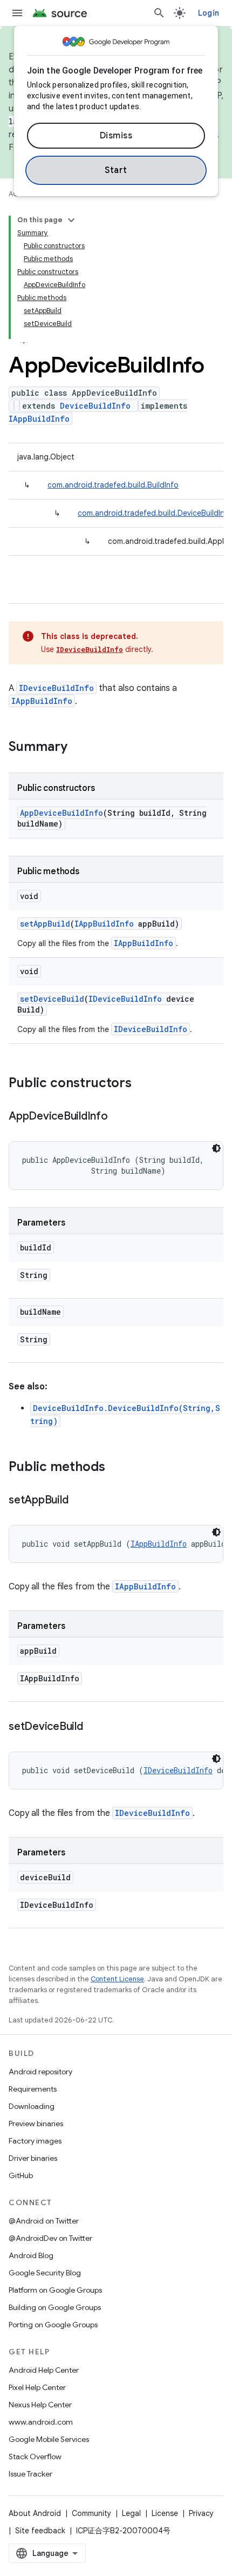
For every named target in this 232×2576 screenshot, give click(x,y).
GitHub (21, 2175)
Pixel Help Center (37, 2387)
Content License (117, 1978)
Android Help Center (44, 2370)
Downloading (31, 2106)
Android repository (40, 2071)
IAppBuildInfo (39, 419)
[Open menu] (17, 13)
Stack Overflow (35, 2456)
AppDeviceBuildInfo (61, 813)
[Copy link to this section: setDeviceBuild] (94, 1727)
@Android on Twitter (44, 2221)
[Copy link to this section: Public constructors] (142, 1083)
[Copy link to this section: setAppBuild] (79, 1500)
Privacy (201, 2513)
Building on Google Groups (55, 2307)
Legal (131, 2513)
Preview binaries (36, 2123)
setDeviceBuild (52, 999)
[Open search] (159, 12)
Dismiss (116, 135)
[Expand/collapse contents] (71, 220)
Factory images (35, 2141)
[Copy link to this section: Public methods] (116, 1467)
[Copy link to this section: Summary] (78, 747)
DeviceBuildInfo (95, 406)
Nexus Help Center (40, 2404)
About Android (35, 2513)
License (165, 2513)
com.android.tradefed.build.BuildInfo (113, 485)
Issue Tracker (30, 2474)
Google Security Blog (45, 2273)
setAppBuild (45, 923)
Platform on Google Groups (55, 2290)
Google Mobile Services (49, 2439)
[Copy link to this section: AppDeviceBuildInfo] (118, 1116)
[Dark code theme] (216, 1148)
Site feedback (40, 2530)
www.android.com (41, 2422)
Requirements (33, 2089)
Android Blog (31, 2255)
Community (91, 2513)
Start (116, 170)
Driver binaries (33, 2158)
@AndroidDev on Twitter (50, 2238)
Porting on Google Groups (53, 2324)
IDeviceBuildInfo (89, 649)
☆ ☆ ☆
ACTIVITY:
All lines that hold the word "Help" should be copied from the data.

ANSWER SPACE:
Pixel Help Center (37, 2387)
Android Help Center (44, 2370)
Nexus Help Center (40, 2404)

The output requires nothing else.